“L’ultima ruota del carro”, recensione: film d’apertura del Festival del cinema di Roma

Il piccolo Ernesto è “l’ultima ruota del carro”: a casa il padre (Massimo Wertmuller) lo comanda a bacchetta e lo considera una nullità, e persino il suo migliore amico, Giacinto, lo snobba quando giocano a calcetto; senza arte nè parte, da ragazzo Ernesto (Elio Germano) comincia a lavorare con suo padre come tappezziere, si innamora di Angela (Alessandra Mastronardi) che diventa la sua compagna per la vita: con la moglie costruisce una famiglia e cerca di tirare avanti seguendo con onestà i propri princìpi, nonostante Giacinto (Ricky Memphis) continui a trascinarlo “negli impicci”, approfittando della sua buona fede.
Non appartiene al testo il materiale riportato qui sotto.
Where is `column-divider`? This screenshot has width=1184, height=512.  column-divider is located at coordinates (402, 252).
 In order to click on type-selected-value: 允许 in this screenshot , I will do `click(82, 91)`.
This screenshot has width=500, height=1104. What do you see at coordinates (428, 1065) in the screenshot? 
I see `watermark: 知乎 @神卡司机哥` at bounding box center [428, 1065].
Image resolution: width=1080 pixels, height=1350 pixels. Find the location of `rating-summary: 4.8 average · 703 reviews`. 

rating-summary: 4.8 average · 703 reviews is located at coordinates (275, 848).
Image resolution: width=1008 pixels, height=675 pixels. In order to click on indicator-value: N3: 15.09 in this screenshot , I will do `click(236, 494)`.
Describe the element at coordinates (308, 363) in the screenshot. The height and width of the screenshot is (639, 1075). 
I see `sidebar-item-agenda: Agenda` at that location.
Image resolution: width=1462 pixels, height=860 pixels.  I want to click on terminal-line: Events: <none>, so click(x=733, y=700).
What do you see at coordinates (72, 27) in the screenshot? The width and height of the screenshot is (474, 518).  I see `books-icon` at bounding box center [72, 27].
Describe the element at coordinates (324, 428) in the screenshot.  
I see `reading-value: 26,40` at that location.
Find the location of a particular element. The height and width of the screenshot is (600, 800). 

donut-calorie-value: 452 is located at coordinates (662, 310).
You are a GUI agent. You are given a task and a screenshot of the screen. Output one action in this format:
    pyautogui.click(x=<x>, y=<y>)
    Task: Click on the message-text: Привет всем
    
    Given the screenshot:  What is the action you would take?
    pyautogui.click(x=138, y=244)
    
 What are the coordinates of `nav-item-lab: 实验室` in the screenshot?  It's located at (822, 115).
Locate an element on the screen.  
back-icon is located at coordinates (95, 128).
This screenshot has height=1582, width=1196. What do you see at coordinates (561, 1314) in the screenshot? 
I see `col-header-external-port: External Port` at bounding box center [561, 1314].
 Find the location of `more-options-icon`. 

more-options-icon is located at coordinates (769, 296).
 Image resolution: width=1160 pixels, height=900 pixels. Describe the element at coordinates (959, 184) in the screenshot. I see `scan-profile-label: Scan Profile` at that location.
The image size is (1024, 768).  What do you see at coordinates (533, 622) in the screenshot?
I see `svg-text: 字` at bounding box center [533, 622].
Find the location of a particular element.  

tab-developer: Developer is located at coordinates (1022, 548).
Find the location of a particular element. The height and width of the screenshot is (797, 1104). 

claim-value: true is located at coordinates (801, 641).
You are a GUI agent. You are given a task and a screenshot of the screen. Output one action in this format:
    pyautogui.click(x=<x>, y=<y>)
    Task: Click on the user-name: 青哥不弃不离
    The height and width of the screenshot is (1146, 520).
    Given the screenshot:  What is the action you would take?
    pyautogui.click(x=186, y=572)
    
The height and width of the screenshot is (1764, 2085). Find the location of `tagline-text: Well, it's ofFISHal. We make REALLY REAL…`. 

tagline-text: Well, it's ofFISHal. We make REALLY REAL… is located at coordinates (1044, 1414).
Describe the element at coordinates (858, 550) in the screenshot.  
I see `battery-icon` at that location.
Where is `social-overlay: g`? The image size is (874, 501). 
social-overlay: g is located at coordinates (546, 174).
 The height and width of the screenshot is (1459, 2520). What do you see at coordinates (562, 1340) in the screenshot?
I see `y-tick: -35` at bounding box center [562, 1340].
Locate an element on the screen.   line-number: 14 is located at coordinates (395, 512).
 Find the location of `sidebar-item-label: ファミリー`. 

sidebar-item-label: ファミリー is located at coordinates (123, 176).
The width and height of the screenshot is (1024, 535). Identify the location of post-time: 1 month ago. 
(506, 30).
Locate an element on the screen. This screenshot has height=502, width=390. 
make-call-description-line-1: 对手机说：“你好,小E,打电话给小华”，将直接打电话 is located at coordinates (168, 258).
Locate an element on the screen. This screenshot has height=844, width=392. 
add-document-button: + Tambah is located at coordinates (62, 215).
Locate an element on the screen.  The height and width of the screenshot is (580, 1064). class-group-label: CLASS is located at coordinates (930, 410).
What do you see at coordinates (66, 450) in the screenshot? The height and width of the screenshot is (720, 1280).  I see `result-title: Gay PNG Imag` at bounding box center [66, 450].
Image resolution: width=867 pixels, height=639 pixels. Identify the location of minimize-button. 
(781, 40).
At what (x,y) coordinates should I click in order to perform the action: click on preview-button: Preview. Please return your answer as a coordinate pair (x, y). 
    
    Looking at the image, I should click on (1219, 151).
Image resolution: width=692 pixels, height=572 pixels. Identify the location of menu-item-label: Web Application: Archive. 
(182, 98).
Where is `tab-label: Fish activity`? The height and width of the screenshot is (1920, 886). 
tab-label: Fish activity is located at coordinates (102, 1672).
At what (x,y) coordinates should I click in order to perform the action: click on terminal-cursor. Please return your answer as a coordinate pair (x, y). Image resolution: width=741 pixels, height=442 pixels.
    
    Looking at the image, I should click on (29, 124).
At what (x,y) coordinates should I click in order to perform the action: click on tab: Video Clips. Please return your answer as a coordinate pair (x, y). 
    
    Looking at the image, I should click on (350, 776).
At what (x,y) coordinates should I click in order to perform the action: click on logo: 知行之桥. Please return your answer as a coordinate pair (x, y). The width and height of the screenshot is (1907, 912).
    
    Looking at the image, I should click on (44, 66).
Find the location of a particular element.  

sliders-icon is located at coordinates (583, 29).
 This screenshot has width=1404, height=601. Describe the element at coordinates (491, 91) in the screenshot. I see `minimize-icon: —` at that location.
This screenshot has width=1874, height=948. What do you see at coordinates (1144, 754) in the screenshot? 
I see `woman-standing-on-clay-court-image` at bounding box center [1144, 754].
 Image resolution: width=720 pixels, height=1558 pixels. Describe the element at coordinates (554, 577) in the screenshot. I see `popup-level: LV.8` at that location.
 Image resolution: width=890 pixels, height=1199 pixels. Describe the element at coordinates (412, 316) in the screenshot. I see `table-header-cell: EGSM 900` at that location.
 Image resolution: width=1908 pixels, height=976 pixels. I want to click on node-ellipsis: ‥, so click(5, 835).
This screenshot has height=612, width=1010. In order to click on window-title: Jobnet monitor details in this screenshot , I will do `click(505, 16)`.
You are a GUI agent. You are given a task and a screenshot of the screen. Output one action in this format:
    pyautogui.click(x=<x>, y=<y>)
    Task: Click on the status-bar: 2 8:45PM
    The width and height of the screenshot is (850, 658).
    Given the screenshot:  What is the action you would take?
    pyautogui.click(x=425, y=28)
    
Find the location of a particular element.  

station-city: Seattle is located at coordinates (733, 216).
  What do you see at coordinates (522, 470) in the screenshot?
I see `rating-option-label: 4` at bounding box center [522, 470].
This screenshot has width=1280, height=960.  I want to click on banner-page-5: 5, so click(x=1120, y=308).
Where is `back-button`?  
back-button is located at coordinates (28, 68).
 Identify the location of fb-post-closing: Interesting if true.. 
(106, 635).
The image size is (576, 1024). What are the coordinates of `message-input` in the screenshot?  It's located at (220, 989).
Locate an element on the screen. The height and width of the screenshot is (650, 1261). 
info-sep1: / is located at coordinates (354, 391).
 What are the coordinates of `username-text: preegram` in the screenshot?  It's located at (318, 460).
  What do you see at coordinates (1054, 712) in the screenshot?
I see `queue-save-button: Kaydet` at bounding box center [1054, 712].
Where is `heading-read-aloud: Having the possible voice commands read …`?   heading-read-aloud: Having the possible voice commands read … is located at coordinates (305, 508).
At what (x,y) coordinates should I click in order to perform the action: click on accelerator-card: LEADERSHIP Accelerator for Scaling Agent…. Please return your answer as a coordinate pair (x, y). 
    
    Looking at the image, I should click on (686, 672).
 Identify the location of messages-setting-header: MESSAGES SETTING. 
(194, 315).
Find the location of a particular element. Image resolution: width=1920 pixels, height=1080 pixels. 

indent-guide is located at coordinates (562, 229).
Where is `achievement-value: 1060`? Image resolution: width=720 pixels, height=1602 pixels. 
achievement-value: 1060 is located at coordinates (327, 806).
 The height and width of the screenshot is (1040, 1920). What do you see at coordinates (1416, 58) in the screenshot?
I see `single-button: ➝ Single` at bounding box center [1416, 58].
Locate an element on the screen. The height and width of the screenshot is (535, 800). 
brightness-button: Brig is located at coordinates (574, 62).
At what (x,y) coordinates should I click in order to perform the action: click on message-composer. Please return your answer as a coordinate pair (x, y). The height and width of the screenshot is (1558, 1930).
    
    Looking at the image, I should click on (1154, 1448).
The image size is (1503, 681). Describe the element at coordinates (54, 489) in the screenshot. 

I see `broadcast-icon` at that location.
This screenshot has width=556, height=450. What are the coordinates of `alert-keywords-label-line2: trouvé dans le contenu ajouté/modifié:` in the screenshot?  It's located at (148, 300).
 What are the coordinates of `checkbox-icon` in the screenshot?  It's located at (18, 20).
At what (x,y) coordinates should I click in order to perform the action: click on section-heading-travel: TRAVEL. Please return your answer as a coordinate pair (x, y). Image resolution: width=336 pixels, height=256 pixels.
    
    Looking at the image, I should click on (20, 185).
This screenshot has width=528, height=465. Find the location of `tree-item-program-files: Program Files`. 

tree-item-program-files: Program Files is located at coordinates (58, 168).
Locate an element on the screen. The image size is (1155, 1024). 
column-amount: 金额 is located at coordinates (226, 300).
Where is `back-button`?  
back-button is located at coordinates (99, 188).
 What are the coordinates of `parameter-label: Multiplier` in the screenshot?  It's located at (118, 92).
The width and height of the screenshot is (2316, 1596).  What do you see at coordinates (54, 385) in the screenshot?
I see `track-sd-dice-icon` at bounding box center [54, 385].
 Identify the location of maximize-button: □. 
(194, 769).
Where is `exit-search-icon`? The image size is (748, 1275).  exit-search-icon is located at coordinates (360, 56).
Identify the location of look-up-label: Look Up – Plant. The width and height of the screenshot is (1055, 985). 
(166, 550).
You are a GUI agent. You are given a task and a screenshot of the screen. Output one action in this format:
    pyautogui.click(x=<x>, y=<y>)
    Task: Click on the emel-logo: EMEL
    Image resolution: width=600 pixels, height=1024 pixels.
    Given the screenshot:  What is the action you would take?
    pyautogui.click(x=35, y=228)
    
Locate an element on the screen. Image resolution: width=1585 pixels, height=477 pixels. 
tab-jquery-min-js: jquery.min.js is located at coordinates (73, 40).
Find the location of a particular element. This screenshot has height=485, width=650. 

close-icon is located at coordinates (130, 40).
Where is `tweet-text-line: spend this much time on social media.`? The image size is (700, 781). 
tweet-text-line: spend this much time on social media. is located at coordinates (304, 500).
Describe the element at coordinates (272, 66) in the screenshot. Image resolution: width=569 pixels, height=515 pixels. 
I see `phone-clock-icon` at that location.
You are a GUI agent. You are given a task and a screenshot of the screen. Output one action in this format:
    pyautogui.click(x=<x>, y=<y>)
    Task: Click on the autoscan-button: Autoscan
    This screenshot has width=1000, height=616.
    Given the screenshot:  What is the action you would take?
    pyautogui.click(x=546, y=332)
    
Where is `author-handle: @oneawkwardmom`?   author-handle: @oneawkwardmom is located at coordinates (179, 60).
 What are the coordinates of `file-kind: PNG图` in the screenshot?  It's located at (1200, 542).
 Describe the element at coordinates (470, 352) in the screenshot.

“L’ultima ruota del carro” di Giovanni Veronesi fa rivivere la storia dell’Italia dagli anni Sessanta ad oggi attraverso le vicende di un uomo qualunque, che segue dall’infanzia fino alla mezza età: un filone già imboccato con successo da Marco Tullio Giordana ne “La Meglio Gioventù” e Daniele Luchetti ne “La nostra vita” (guarda caso, sempre con Germano che per quel ruolo ha vinto anche il premio come Miglior attore al Festival di Cannes).

Come ci ha abituati, Elio Germano offre un’interpretazione degna di nota, che in alcune parti oscura gli altri protagonisti: è facile immaginarsi nei panni di Ernesto, un uomo che si arrangia in tutti i modi per sbarcare il lunario e mantenere con dignità la propria famiglia, ma che non rinuncia a inseguire i propri sogni e le proprie ambizioni, anche rinunciando al tanto sospirato “posto fisso” come cuoco in un asilo. Tra gli altri personaggi, il più interessante è l’artista sopra le righe interpretato da Alessandro Haber, in un ruolo che gli si addice alla perfezione: quando sono insieme sullo schermo, Haber e Germano fanno letteralmente scintille, riproducendo un surreale rapporto padre-figlio che aiuta Ernesto a maturare e a superare le sue debolezze.